|Title:||How Effective is Sharpshooter Control at Limiting Pierce's Disease Spread in California Vineyards?||Authors:||Matthew Patrick Daugherty
|Keywords:||Xylella fastidiosa;vector-borne pathogen;vector control;transmission efficiency;disease prevalence;disease incidence||Issue Date:||Aug-2013||Publisher:||農業試驗所||Related Publication(s):||農業試驗所特刊第173號||Start page/Pages:||71-82||Source:||2013 媒介昆蟲與蟲媒病害國際研討會專刊||Conference:||2013 媒介昆蟲與蟲媒病害國際研討會
Proceedings of the 2013 International Symposium on Insect Vectors and Insect-Borne Diseases
Pierce’s disease management in southern California vineyards hinges on chemical control of populations of the vector, the invasive glassy-winged sharpshooter (Homalodisca vitripennis), residing in citrus. Systemic insecticides (imidacloprid) are regularly applied to citrus, which is a preferred plant type for the sharpshooter, to reduce insect abundance before they move into vineyards. These treatment programs have been successful, reducing regional sharpshooter populations to a fraction of what they once were. Grape growers also frequently apply systemic insecticides in vineyards, but the efficacy of these treatments for disease management is not known. Over the last three years we conducted a series of surveys in treated and untreated vineyards in Temecula Valley to determine the relative economic value of within-vineyard chemical control for Pierces disease management. In each of the past three seasons we surveyed 34 vineyards in the Temecula Valley that differ in their use of systemic insecticides, and monitored regularly populations of sharpshooters and beneficial insects. Among the years overall Pierce’s disease prevalence was low; averaging approximately 1% based on visual symptoms. Prevalence differed slightly among fields of different treatment categories with the lowest infection rates in those vineyards that were either consistently or intermittently treated with imidacloprid. Based on sticky trap monitoring, consistently or intermittently treated vineyards also had lower catches of sharpshooters than untreated fields, but natural enemy catch did not differ appreciably among the three treatment categories.
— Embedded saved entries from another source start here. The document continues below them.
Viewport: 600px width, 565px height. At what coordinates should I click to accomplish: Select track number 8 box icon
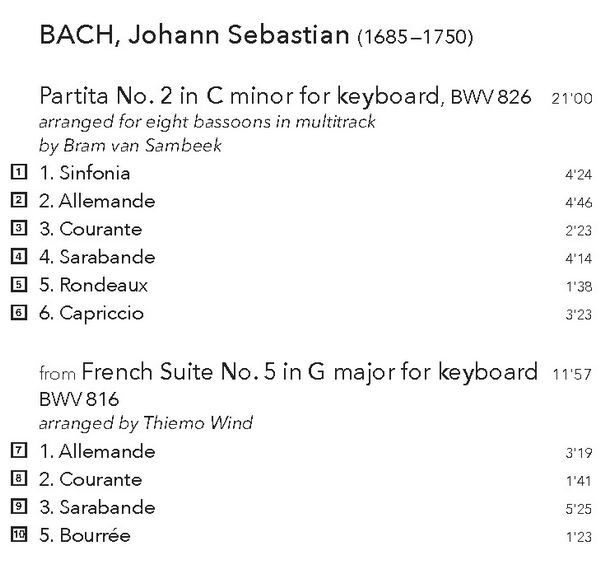(19, 479)
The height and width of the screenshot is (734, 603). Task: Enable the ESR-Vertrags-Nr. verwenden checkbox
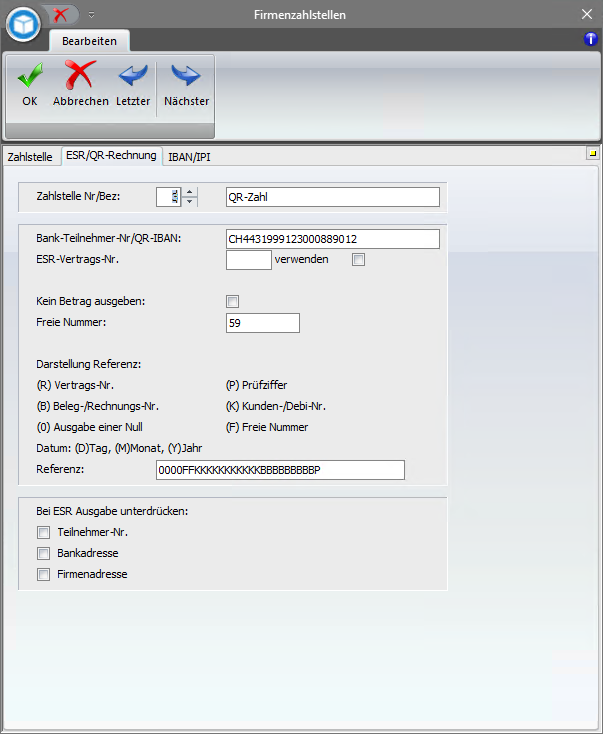[359, 260]
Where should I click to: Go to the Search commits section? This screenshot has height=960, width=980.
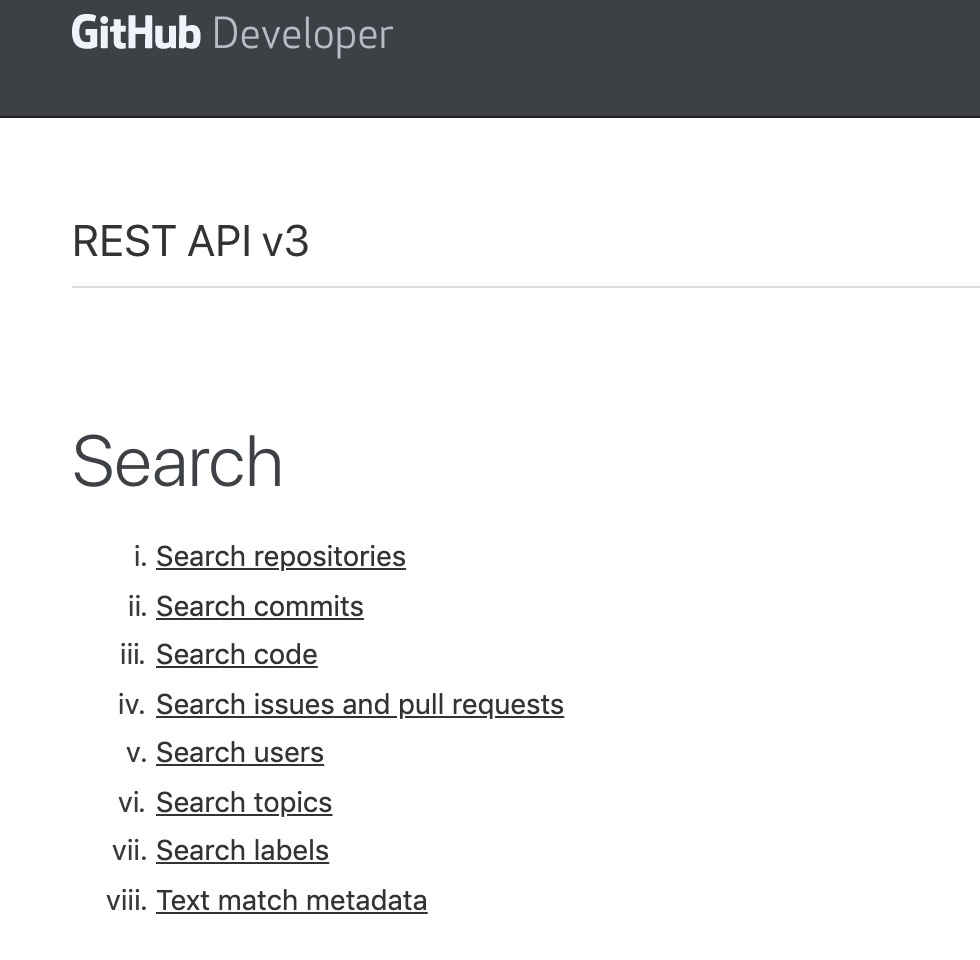click(260, 606)
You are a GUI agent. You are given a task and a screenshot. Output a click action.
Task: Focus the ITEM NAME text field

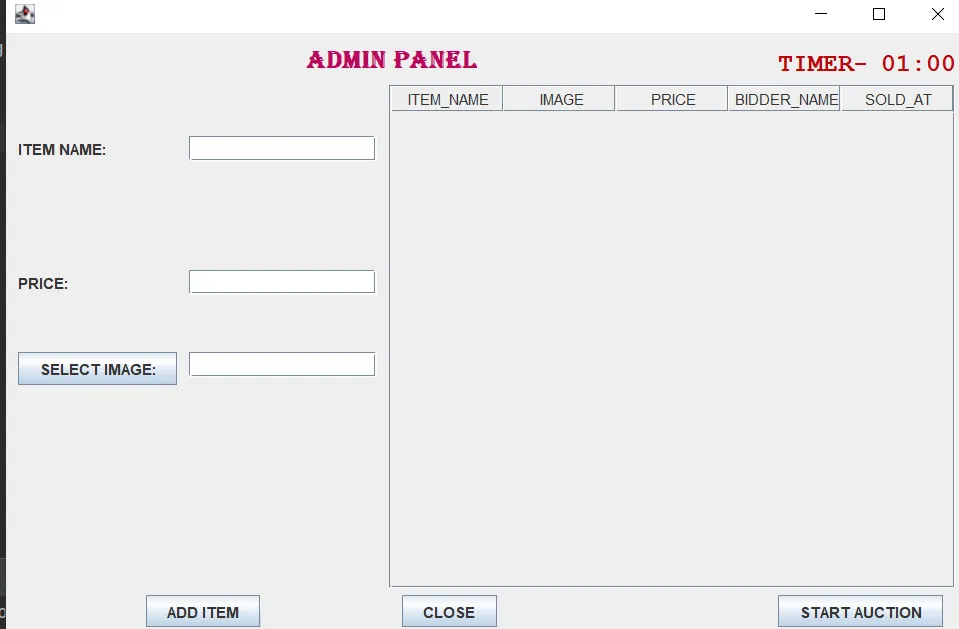pyautogui.click(x=281, y=147)
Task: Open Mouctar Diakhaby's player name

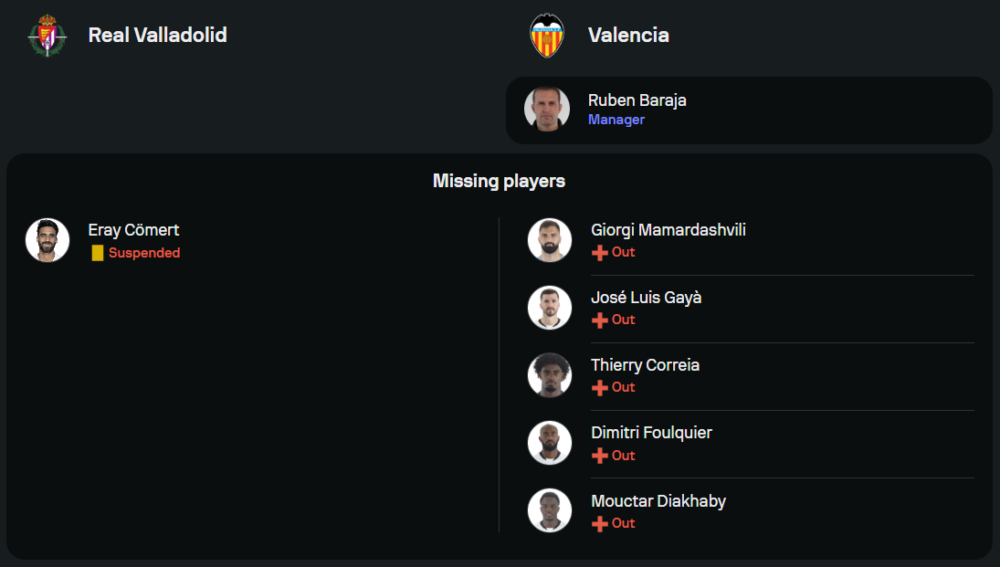Action: point(658,501)
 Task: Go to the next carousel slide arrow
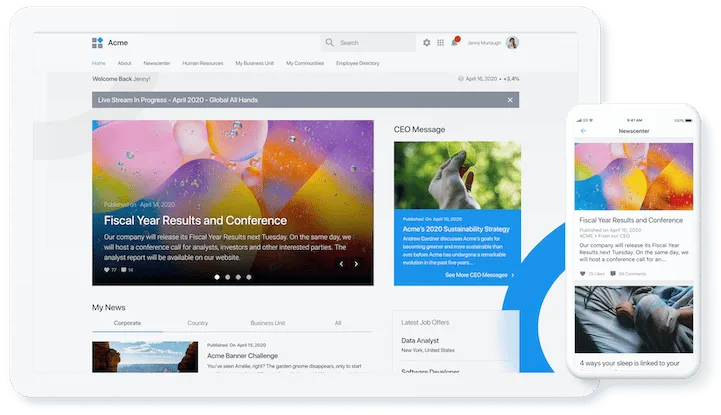click(x=357, y=264)
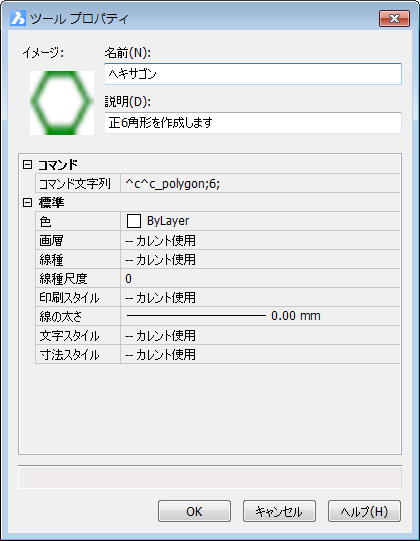Image resolution: width=420 pixels, height=541 pixels.
Task: Select the コマンド文字列 value cell
Action: (x=260, y=183)
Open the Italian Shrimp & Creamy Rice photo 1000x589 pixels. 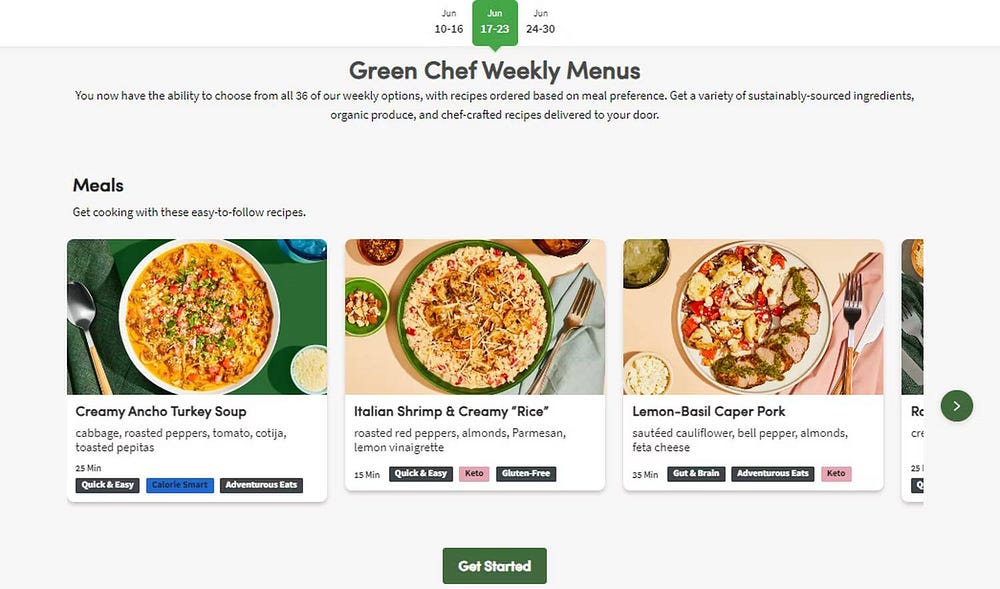coord(475,316)
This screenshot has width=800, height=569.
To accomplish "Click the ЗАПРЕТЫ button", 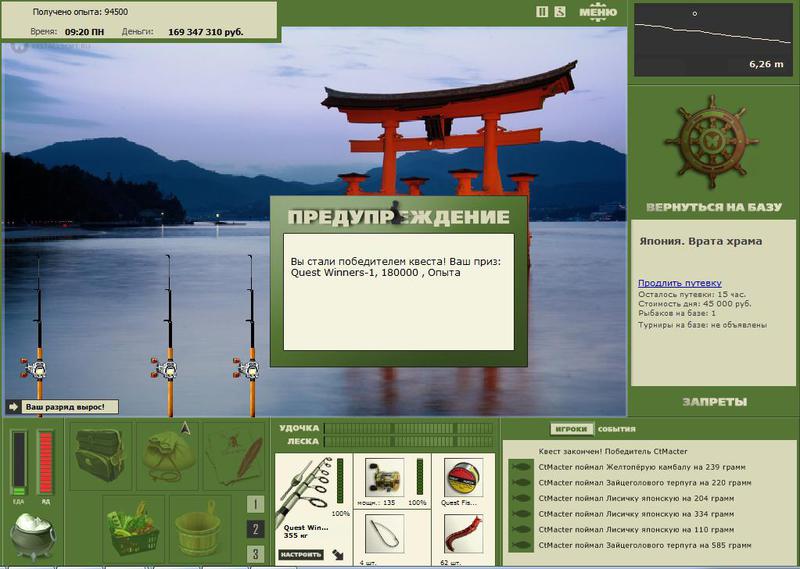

Finally, tap sampling results showed slightly lower natural enemy abundance in consistently treated sites, but the abundance of non-predatory arthropods was also substantially lower in those sites. Collectively, these results suggest that imidacloprid treatments may reduce slightly disease spread, at least in part due to reductions in vector pressure, but without any clear non-target effects on natural enemies that may lead to secondary pest outbreaks. However, it may not be critical to treat vineyards every year; at least not as long as regional vector populations continue to be reduced through areawide control programs.